Дознавали умом, что не для личного обогащения брал дурак вещь, а для неизвестной коллективной пользы. Верилось скупым мужикам, что, собрав со всех по чуть-чуть, однажды изобретет юродивый что-то раз и навсегда полезное.

III.

— Пли!

Ходит улыбается Илья Клубничкин. Похож на измасленный блин, крепко перетянутый ремнем. Больше своих пушек любит комбат сельских вдовушек. Катается от одной к другой, вся сладость на него налипает. Испытывает артиллерист удовольствие, что милуется вместо тех, кого военная смерть прибрала. Сам комбат погибели избежал, да и странно видеть мертвым усатого, низенького, толстого человечка. Умирать должны молодые, честные и красивые, чтобы художники могли пересадить их лица каменным обелискам. Или серые, измученные, слабые, которые настолько незаметны, что их никому не жалко. А такие, как Клубничкин, погибают мирно — лопаются как спелая слива, от еды и пьянства.

— Пли!

А стреляли вглубь леса. Днем пушки перемесили лагерь у реки Вороны. Кого-то вдолбило в песок, еще больше снарядов засосала трясина, а остальные — и болванки, и крестьяне, и Антонов — рассеялись по камышам. Сколько ни искала пехота, как ни ворошили ил кавалерийские пики, антоновцы, потерпев быстрое и неизбежное поражение, переплыли Ворону и ушли в лес. И оттого, что стреляли из пушек по площадям, в никуда и ни во что — как будто и не по людям вовсе, а по деревьям с галками, — бой выглядел еще страшнее.
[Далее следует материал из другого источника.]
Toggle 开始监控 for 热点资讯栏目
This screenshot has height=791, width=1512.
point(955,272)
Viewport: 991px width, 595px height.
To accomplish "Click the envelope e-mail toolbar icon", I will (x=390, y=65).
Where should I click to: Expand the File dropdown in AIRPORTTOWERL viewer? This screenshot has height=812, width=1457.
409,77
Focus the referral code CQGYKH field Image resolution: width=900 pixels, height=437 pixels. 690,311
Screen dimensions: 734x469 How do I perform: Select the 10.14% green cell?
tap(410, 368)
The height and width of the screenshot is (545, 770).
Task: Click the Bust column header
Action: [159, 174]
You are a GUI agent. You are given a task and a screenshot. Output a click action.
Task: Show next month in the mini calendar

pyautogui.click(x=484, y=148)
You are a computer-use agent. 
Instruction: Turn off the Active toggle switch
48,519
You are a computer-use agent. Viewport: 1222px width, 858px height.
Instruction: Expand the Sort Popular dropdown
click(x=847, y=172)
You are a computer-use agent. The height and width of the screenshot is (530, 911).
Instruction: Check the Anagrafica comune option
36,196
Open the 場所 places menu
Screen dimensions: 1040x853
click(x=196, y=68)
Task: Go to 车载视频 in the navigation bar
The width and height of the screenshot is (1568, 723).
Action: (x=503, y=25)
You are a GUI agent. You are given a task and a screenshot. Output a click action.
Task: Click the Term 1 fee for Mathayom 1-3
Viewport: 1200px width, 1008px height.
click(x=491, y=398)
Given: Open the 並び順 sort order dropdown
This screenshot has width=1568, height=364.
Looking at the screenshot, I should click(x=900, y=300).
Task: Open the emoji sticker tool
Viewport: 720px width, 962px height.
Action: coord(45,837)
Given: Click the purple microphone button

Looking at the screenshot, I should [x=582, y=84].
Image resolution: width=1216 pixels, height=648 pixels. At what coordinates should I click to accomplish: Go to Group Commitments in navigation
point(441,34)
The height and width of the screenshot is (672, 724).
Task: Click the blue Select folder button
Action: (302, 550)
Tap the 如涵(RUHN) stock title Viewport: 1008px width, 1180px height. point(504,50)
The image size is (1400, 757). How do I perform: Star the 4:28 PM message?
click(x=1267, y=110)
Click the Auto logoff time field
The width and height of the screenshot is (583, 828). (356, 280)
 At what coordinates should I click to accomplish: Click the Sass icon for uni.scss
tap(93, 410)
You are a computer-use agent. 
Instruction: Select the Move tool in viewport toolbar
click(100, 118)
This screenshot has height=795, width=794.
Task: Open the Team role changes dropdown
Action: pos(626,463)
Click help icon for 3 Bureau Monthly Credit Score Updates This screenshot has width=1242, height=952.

Будто кричать от ранений должны были не разбойники, а разбитые в щепы деревья и не повстанцы должны были собирать вываливающиеся из животов кишки, а лоси и волки.

— Пли!

Не каленой картечью шельмуют лес. Не стальными болванками склоняют к покорности замшелые пни. Летят в сине-зеленые дали снаряды с отравляющими газами. Жухнет от них трава, а человек легкие на ладонь выплевывает, точно надоели они ему. Стелется ядовитый туман по низинам — ищет спрятавшегося человека, да находит лишь мышей и белок, но и те погибают с не меньшим героизмом, чем люди на памятниках. Чоновцев же дурман не страшит. Расчехлили они противогазы, вислые хоботы в угольный кармашек заткнуты. Будто бы произвели красных людей на заводах в Америке и в заколоченных ящиках переправили через море-океан.

— Пли, братцы! Выкуривай контру!

Не знает Клубничкин, что в лесу от человеческого хлора ежик погиб. Думает о блинах, о вдовушке. Вчера она дала артиллеристу подержать большую, как шанежка, грудь. Не знает комбат и того, что из леса к батарее уже пополз жуткий, незнакомый гул. Он перетек через буреломы, переполнил овраги и выплеснулся на опушку. Недоволен лес, что стальными плевочками требуют от него поклона. Поплыл гул по стреженям Вороны, изгваздался в болотце и зашумел по Змеиным лугам. Все ближе и ближе гул к человеку, вот-вот накроет батарею холодным земляным выдохом.